Can you reproduce each line of the listing below, unchanged?

▶ _Exercise materials_:
• • • • •
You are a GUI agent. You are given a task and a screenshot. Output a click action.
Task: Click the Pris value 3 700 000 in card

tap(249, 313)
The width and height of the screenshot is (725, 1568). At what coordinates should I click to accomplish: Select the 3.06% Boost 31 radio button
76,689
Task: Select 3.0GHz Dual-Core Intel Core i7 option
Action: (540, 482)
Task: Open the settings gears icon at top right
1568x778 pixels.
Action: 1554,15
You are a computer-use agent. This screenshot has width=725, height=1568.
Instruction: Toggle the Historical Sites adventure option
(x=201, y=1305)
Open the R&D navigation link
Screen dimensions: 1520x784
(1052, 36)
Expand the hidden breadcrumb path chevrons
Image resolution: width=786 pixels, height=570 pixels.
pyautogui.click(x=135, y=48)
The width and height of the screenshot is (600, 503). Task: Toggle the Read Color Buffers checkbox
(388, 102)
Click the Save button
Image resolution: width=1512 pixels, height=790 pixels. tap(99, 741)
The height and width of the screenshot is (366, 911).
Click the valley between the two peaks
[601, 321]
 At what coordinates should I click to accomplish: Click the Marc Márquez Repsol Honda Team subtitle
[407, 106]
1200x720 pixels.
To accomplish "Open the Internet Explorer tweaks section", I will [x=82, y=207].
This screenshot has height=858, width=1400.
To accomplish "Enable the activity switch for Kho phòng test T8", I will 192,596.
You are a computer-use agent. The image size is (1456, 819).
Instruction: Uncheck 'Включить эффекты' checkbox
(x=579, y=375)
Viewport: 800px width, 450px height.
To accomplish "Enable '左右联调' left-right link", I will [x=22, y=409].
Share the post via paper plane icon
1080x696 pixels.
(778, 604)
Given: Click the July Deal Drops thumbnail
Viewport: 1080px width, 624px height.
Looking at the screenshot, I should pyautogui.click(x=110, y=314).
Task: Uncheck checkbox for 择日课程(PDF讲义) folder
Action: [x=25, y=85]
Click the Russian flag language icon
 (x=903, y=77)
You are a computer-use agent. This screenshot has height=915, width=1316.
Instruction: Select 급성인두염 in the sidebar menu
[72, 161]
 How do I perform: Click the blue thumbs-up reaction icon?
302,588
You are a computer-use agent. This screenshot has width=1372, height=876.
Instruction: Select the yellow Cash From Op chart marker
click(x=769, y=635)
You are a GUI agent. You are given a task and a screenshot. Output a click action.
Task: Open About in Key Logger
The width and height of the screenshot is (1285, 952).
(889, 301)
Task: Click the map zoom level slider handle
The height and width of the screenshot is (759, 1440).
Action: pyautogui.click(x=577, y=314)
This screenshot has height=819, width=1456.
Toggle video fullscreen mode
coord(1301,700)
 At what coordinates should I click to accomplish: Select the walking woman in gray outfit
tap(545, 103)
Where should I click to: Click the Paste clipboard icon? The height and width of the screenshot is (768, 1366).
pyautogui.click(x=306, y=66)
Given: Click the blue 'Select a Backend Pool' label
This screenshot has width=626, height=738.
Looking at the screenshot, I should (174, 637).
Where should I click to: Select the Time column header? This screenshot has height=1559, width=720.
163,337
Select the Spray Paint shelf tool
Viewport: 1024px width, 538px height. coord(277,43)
• • • • •
▶ _Result for this exercise_:
You are a GUI agent. You are given a task and a screenshot. Output a click action.
Task: Click the Pris value 3 700 000 in card

tap(249, 313)
The width and height of the screenshot is (725, 1568). At what coordinates should I click to accomplish: Select the 3.06% Boost 31 radio button
76,689
Task: Select 3.0GHz Dual-Core Intel Core i7 option
Action: (540, 482)
Task: Open the settings gears icon at top right
1568x778 pixels.
Action: 1554,15
You are a computer-use agent. This screenshot has width=725, height=1568.
Instruction: Toggle the Historical Sites adventure option
(x=201, y=1305)
Open the R&D navigation link
Screen dimensions: 1520x784
(1052, 36)
Expand the hidden breadcrumb path chevrons
Image resolution: width=786 pixels, height=570 pixels.
pyautogui.click(x=135, y=48)
The width and height of the screenshot is (600, 503). Task: Toggle the Read Color Buffers checkbox
(388, 102)
Click the Save button
Image resolution: width=1512 pixels, height=790 pixels. tap(99, 741)
The height and width of the screenshot is (366, 911).
Click the valley between the two peaks
[601, 321]
 At what coordinates should I click to accomplish: Click the Marc Márquez Repsol Honda Team subtitle
[407, 106]
1200x720 pixels.
To accomplish "Open the Internet Explorer tweaks section", I will [x=82, y=207].
This screenshot has height=858, width=1400.
To accomplish "Enable the activity switch for Kho phòng test T8", I will 192,596.
You are a computer-use agent. The image size is (1456, 819).
Instruction: Uncheck 'Включить эффекты' checkbox
(x=579, y=375)
Viewport: 800px width, 450px height.
To accomplish "Enable '左右联调' left-right link", I will [x=22, y=409].
Share the post via paper plane icon
1080x696 pixels.
(778, 604)
Given: Click the July Deal Drops thumbnail
Viewport: 1080px width, 624px height.
Looking at the screenshot, I should pyautogui.click(x=110, y=314).
Task: Uncheck checkbox for 择日课程(PDF讲义) folder
Action: [x=25, y=85]
Click the Russian flag language icon
 (x=903, y=77)
You are a computer-use agent. This screenshot has height=915, width=1316.
Instruction: Select 급성인두염 in the sidebar menu
[72, 161]
 How do I perform: Click the blue thumbs-up reaction icon?
302,588
You are a computer-use agent. This screenshot has width=1372, height=876.
Instruction: Select the yellow Cash From Op chart marker
click(x=769, y=635)
You are a GUI agent. You are given a task and a screenshot. Output a click action.
Task: Open About in Key Logger
The width and height of the screenshot is (1285, 952).
(889, 301)
Task: Click the map zoom level slider handle
The height and width of the screenshot is (759, 1440).
Action: pyautogui.click(x=577, y=314)
This screenshot has height=819, width=1456.
Toggle video fullscreen mode
coord(1301,700)
 At what coordinates should I click to accomplish: Select the walking woman in gray outfit
tap(545, 103)
Where should I click to: Click the Paste clipboard icon? The height and width of the screenshot is (768, 1366).
pyautogui.click(x=306, y=66)
Given: Click the blue 'Select a Backend Pool' label
This screenshot has width=626, height=738.
Looking at the screenshot, I should (174, 637).
Where should I click to: Select the Time column header? This screenshot has height=1559, width=720.
163,337
Select the Spray Paint shelf tool
Viewport: 1024px width, 538px height. coord(277,43)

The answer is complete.